No matter how much money is involved, the company with the ability to say "no, you don't get a license" is absolutely the one holding all the (figurative, but also happily appropriate considering context) cards.
That's easy. I explain it the same way that Amazon and Curse would explain it; Amazon sells physical copies of books at a discounted price (click your link, and look at the price on the right, and just below it you will see "list price: $49.95", and below that the expression "Save: $19.98 (40%)" which clearly labels the price as being not the normal price), and Curse sells digital versions of those books with the material integrated into their tools at a discounted price (one that happens to be different than the physical book discount).
...not even physical stores typically charge
Sellers electing to offer discounts doesn't change what the non-discounted (read: 100%) price is.
I notice you additionally fail to address any of my other points.
Check my other post in the now merged thread. If I haven't addressed your other points there, it is because I'm not trying to tell you what opinion or feelings you should have about or because of the facts - I'm just pointing out what the facts are so that whatever opinion or feelings you settle upon can be based on the facts.
Edit to add: I actually forgot to address one of the other facts here. The comparison between physical book and digital book + tool integration isn't actually even the most accurate possible comparison. Curse sells an option that is just the digital version of the book (same text and art, but no special features) for $19.99 for books that the list price is $49.95.
"That's not quite getting the facts right. Any one person in your group can pay the subscription, doesn't have to be the one whose account the books were bought on, and when sharing is enabled for a campaign the purchased content of any/all participants in the campaign is shared with all the others."

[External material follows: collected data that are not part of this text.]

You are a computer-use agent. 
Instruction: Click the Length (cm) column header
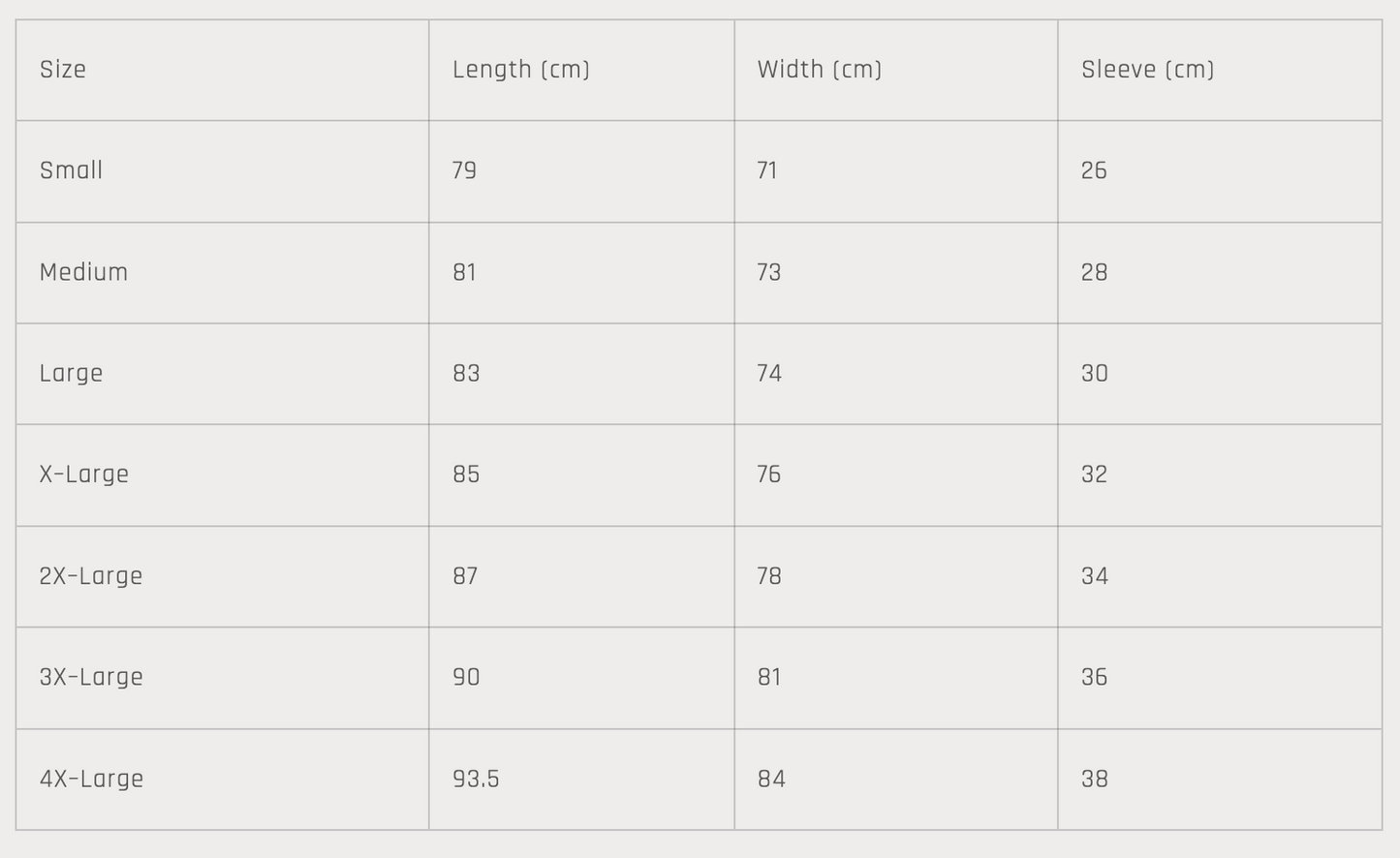click(x=521, y=70)
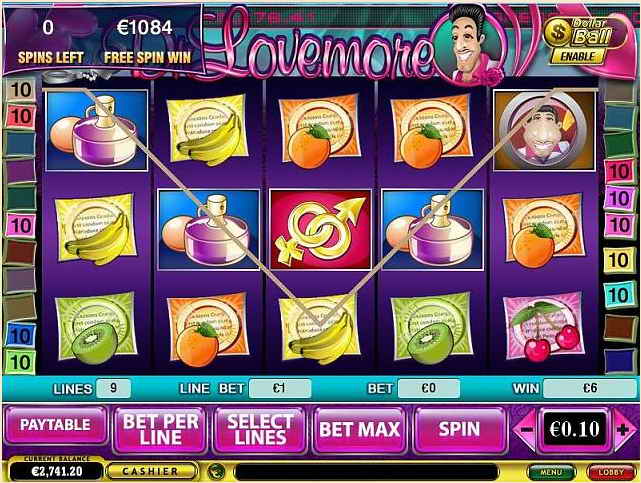Viewport: 641px width, 483px height.
Task: Toggle the light green payline 10 marker
Action: (20, 362)
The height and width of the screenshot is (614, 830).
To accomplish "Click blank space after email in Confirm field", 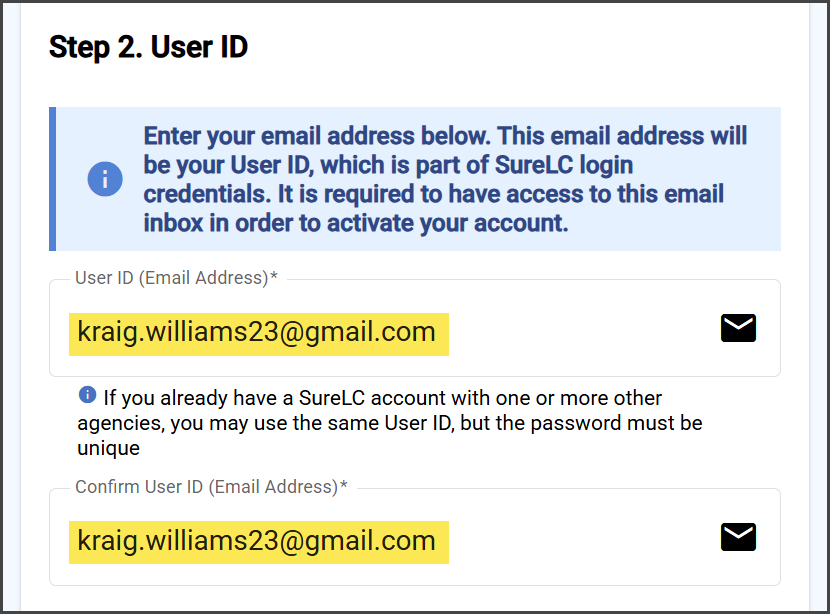I will [x=582, y=543].
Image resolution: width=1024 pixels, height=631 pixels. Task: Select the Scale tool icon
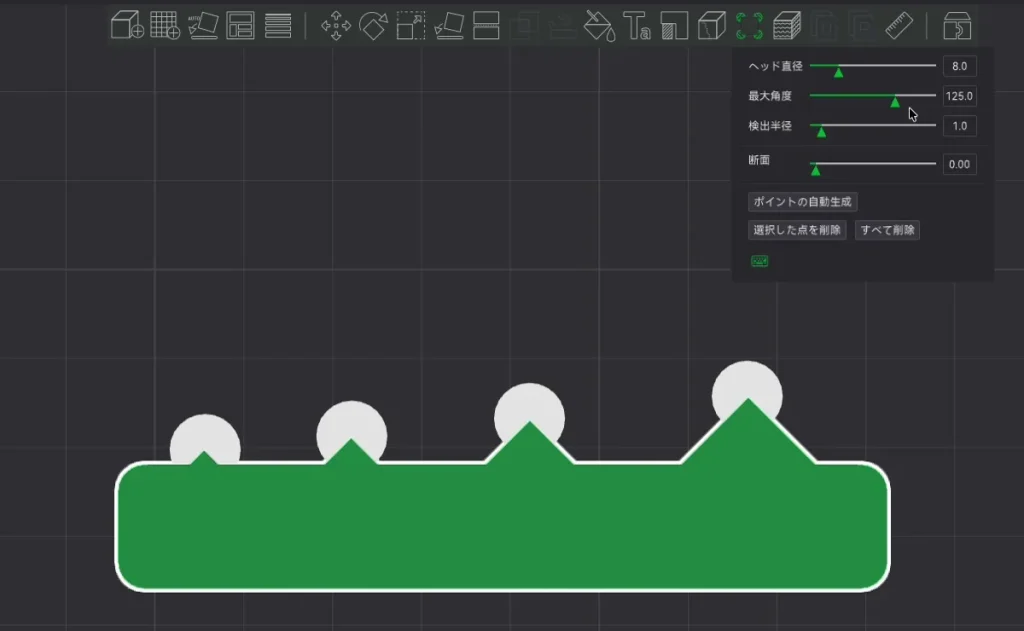[411, 25]
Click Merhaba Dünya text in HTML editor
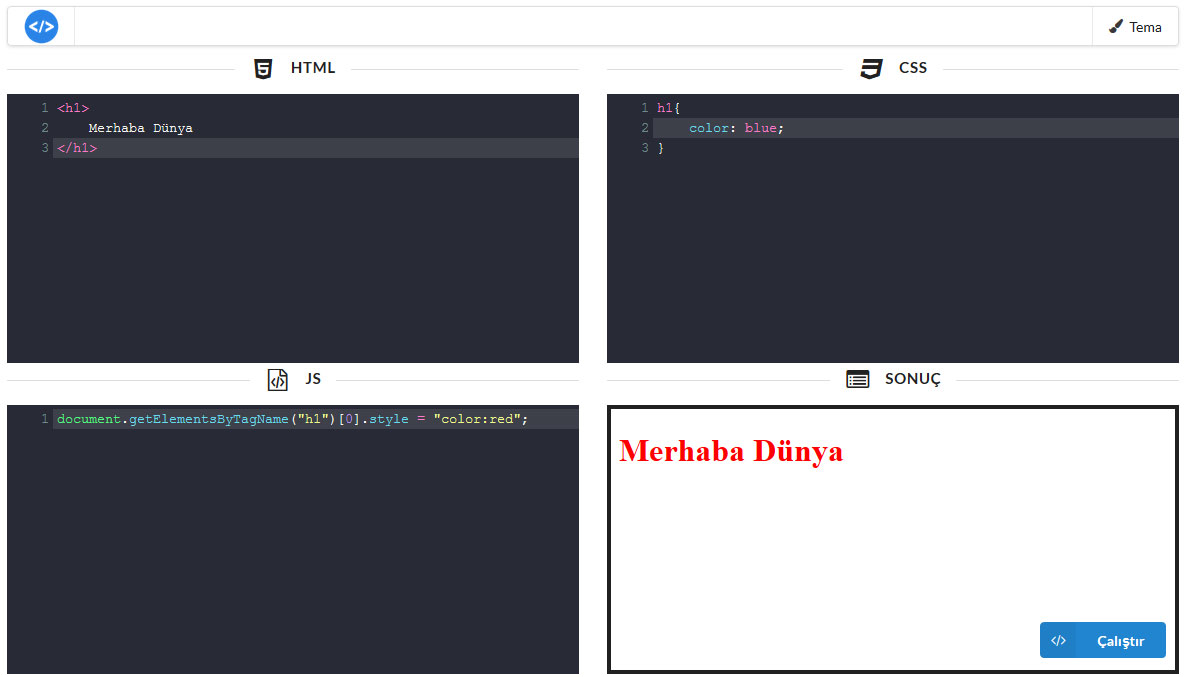The image size is (1188, 677). (140, 128)
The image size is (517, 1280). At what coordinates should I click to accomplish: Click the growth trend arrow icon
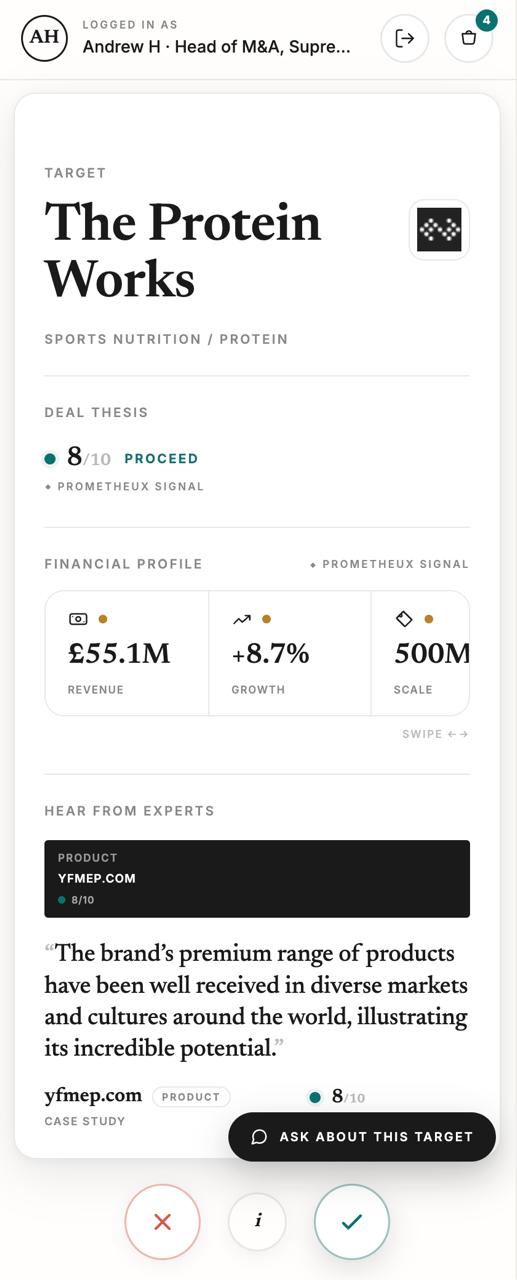click(x=241, y=619)
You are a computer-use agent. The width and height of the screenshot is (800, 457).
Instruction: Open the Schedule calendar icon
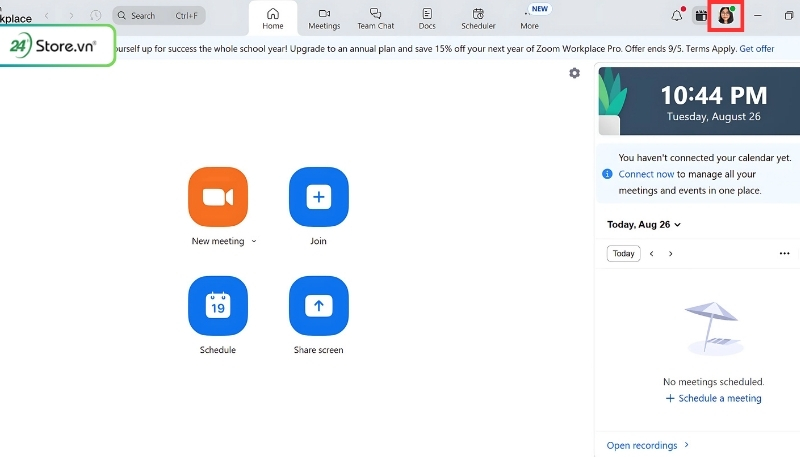(217, 307)
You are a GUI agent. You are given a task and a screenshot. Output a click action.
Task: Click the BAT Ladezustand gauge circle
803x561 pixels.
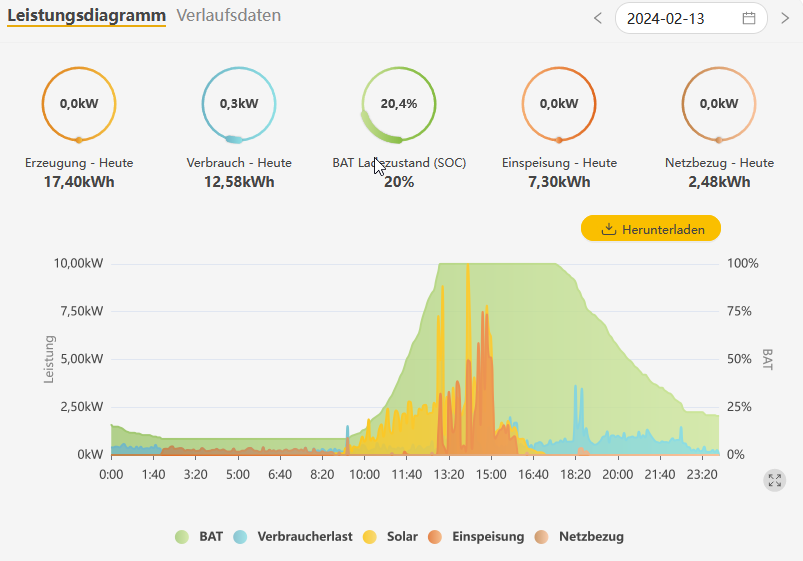[x=399, y=103]
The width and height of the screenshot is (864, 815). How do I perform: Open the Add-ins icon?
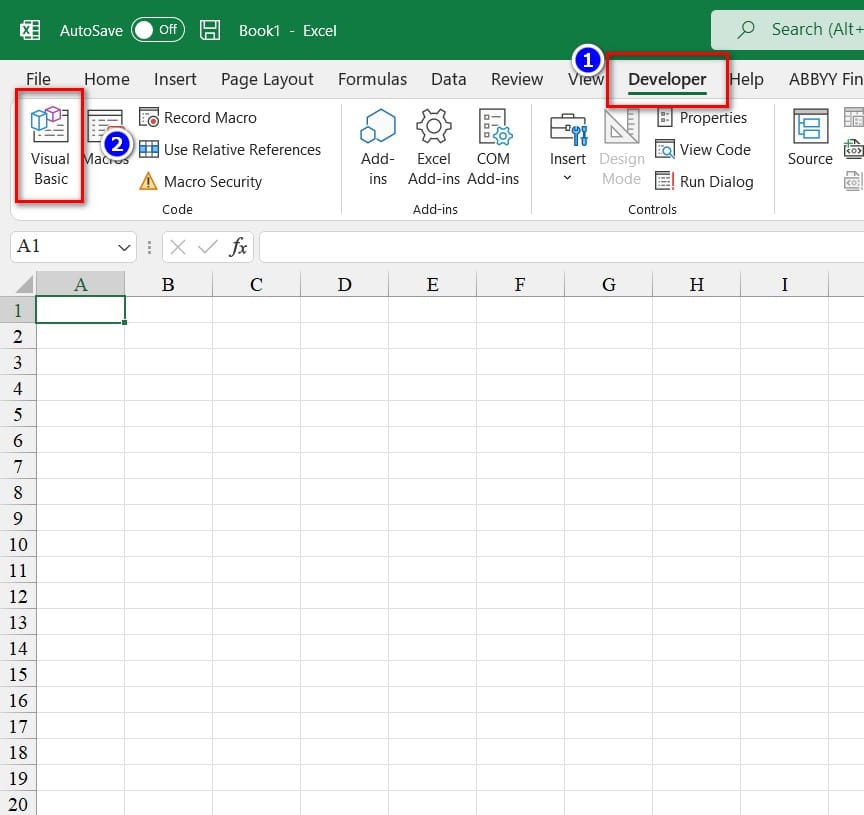(x=378, y=147)
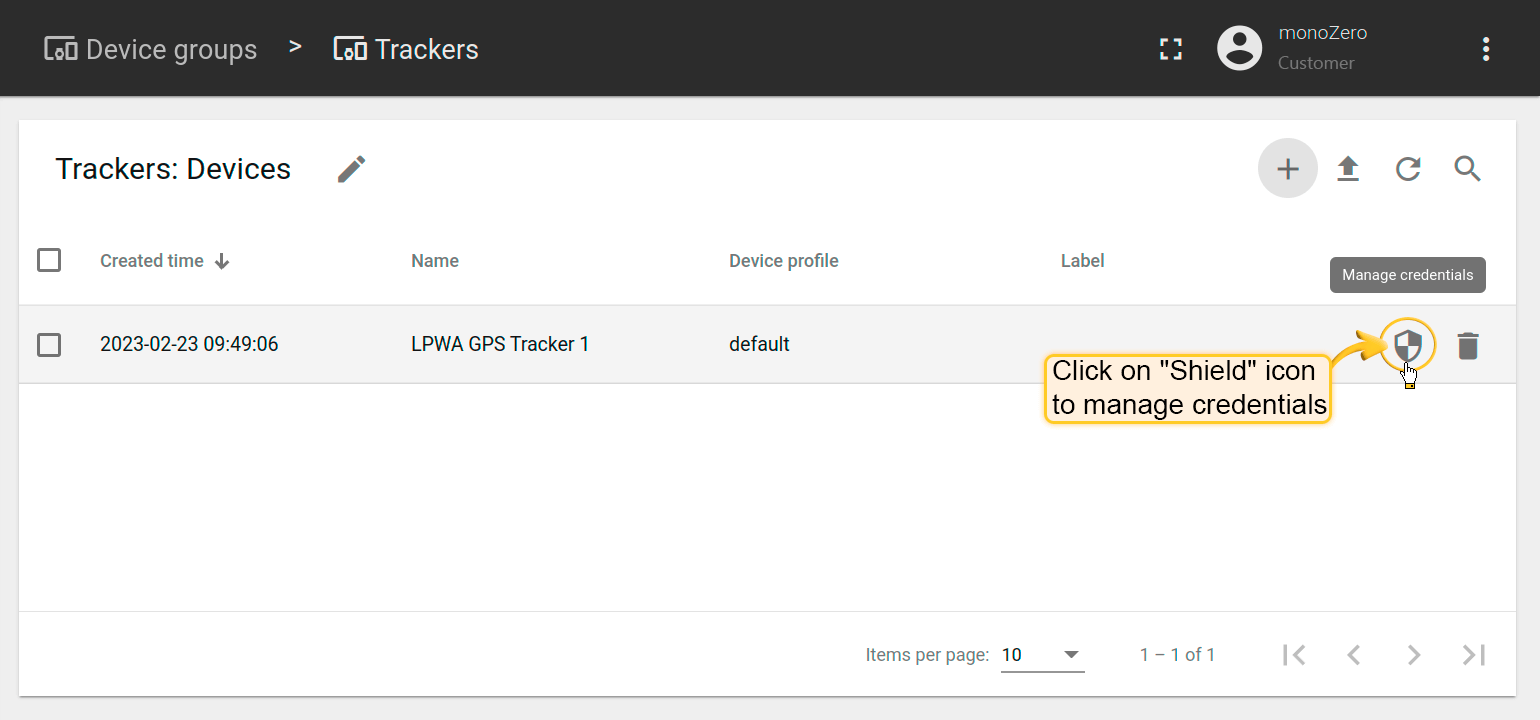Click the user profile avatar
Image resolution: width=1540 pixels, height=720 pixels.
click(1239, 49)
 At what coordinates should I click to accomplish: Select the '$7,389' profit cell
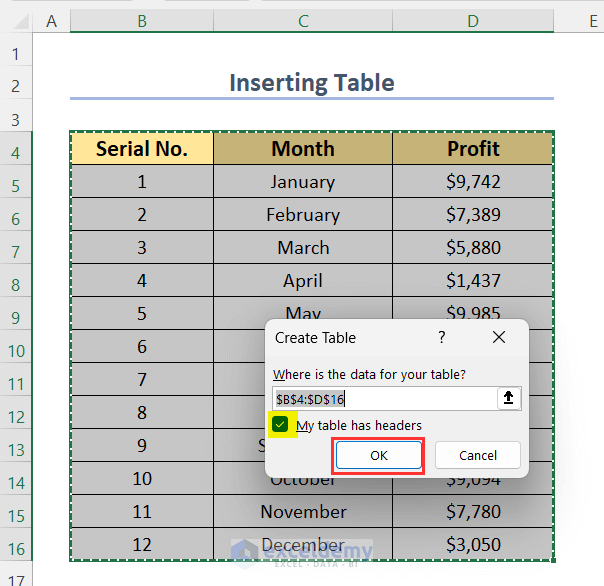(473, 215)
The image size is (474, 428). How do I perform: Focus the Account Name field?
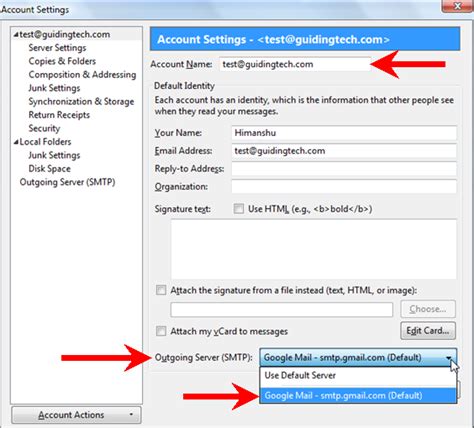tap(295, 64)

That seems to have been a later update and not reflected in the FAQ or pricing information I could find - I did see in a comment from a non-dev later. It's a minor improvement, but the total cost remains the same.
"That's not getting the facts right either. Curse asks $29.99 for their version of Wizards of the Coast hardcopies that are priced at $49.95."
That's complete nonsense. Apparently you haven't looked at the links I provided above. Amazon owns Curse, and Amazon charges $29.97 for the PHB. Curse, who are owned by Amazon (just trying to make this very clear) charge $29.99 for the virtual PHB. $49.95 is the RRP, which is a completely different figure. I used the term "purchase price" not RRP intentionally, not by accident.
"No such thing exists, digitally or physically. The things which can cause you to lose your copy differ depending on whether it is physical or digital, but neither is without ability to lose the copy in some way."
I know I'm tempting fate here, but in thirty years of gaming, I have never lost or destroyed, or even severely damaged a physical gaming book. Why? Because they're under my control, and I don't let things happen to them.
With a PDF, I absolutely can guarantee I will have access to it in three years (indeed I still have game-related PDFs from over twenty years ago!), contrary to your assertion, too. I simply back it up in enough places, and short of the world ending, in which case obviously no-one cares, I will be access it either from Drive, or my back portable HDD, or just from my PC or phone or tablet. Again, this is on me. Even if I did lose a PDF or physical gaming book, that would be MY FAULT, and I, as a responsible adult, would accept that, and be willing to repurchase it or the like.
That's not the case here, is it?
Instead we can virtually purchase virtual copies of books, for the same price it would cost to buy the real book (let's phrase it like that, because that's the reality - PHB is around $30 wherever I get it from), and I don't get a PDF even. I get to download a beta version of an app which gives me access to the data, in a proprietory format (possibly even encrypted, I have no idea), and the app could be either updated to remove my access, or simply removed from the store so when phone breaks, I can't re-download it, or it could be updated in a way that broke it (entirely accidentally and non-maliciously), and never updated again. All these things have happened with apps in real life. They are not fictional or theoretical events. They're real things that happen, and they're data stored solely in proprietory formats is always much, much, much more risky than physical or PDF.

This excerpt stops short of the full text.